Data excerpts
----------------
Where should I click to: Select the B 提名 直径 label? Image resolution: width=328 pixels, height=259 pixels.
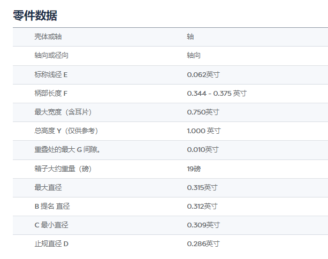pos(52,206)
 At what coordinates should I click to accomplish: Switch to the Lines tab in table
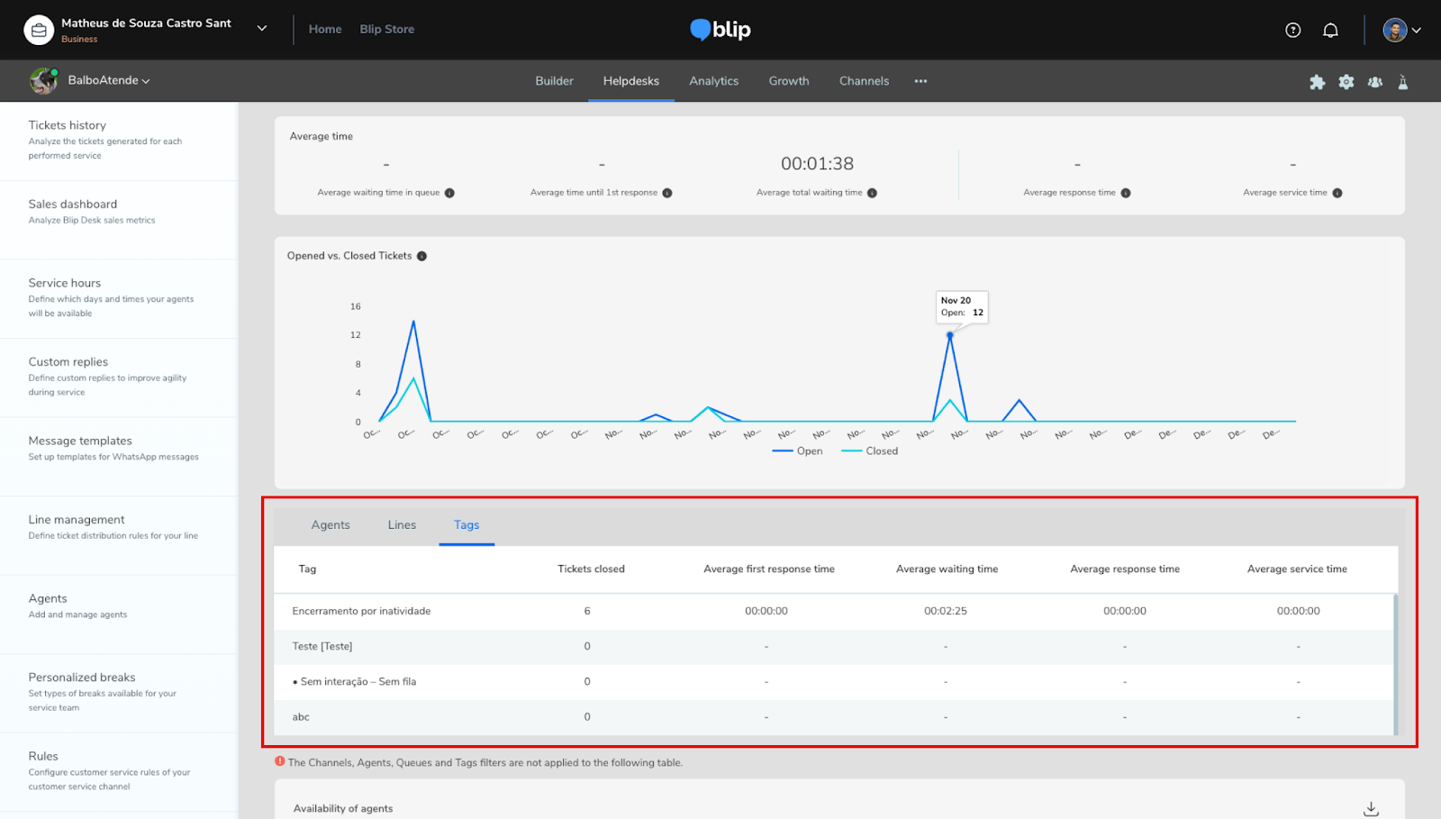402,525
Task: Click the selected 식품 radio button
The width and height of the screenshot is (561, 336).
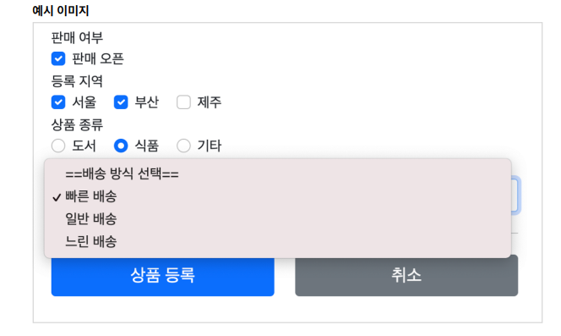Action: [x=121, y=146]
----------------
Exercise: The records above must all be output exactly. Omit the images.

Written answer:
Where should I click to: Select the B 提名 直径 label? Image resolution: width=328 pixels, height=259 pixels.
pos(52,206)
 At what coordinates should I click to accomplish: Switch to the Lines tab in table
402,525
Task: Click the selected 식품 radio button
The width and height of the screenshot is (561, 336).
Action: [x=121, y=146]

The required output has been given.